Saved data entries
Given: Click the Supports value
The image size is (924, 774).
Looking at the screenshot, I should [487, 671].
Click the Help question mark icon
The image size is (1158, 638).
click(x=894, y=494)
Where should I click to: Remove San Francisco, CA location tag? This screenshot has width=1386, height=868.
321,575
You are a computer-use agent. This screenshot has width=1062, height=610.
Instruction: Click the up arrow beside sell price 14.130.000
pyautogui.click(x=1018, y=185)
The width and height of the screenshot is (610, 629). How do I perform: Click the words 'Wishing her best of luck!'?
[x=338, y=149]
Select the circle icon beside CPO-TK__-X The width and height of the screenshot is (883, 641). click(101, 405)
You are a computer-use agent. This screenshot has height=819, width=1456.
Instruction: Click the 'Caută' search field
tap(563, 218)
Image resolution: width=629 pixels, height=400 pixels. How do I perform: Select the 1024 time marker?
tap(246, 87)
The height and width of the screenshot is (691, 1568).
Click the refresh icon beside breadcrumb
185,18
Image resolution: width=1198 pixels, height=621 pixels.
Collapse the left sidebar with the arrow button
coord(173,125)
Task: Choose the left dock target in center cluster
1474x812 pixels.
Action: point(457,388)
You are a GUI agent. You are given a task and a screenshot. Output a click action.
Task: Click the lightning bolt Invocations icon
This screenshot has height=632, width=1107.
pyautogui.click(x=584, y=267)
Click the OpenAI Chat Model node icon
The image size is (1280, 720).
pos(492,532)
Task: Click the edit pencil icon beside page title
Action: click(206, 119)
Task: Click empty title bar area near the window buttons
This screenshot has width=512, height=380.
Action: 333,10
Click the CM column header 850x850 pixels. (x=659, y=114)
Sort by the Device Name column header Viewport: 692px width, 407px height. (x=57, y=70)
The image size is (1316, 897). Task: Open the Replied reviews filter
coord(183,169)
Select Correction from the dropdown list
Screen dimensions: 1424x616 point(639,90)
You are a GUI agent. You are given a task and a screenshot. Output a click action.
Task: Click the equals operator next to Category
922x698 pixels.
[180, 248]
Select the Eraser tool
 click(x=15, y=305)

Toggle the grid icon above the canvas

PROBLEM STATEMENT
Pull out every line above that holds the word "column".

TASK ANSWER
Click the CM column header 850x850 pixels. (x=659, y=114)
Sort by the Device Name column header Viewport: 692px width, 407px height. (x=57, y=70)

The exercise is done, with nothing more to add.